Earlier this week HuffPost India reported that the RBI had opposed electoral bonds saying it would enable money laundering and funnel black money to the Indian economy.
That’s not all. Documents showed that the finance ministry misled the EC, which was strongly opposed to the scheme, on key features of the scheme. Three senior bureaucrats came up with six different convoluted explanations to protect then-Minister of State P. Radhakrishnan when he was caught lying about electoral bonds on the floor of the Parliament.
It doesn’t end there.

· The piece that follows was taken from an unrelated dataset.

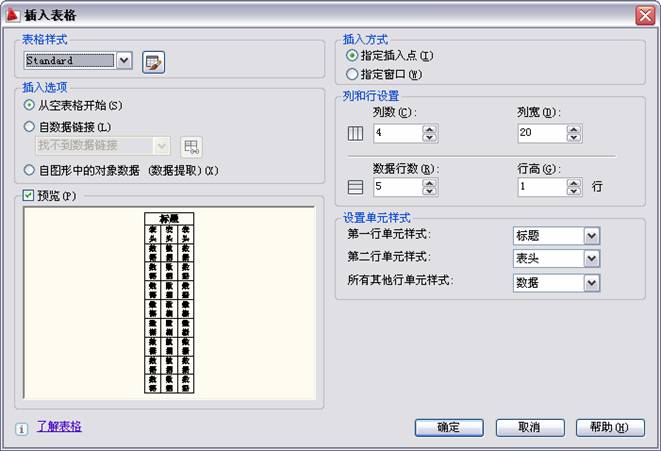The image size is (661, 451).
Task: Increase 列数 with the up spinner arrow
Action: 430,129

The PMO asked the finance ministry to break its own rules to open an illegal bond sale window just before the crucial 2018 Karnataka Assembly elections.
And while the government claimed multiple times that the identity of donors was anonymous, HuffPost India reported on Thursday that the SBI does use an alphanumeric code—which The Quint had reported about last year—to keep track of who bought how many bonds, and the political party to whom the bond was eventually donated.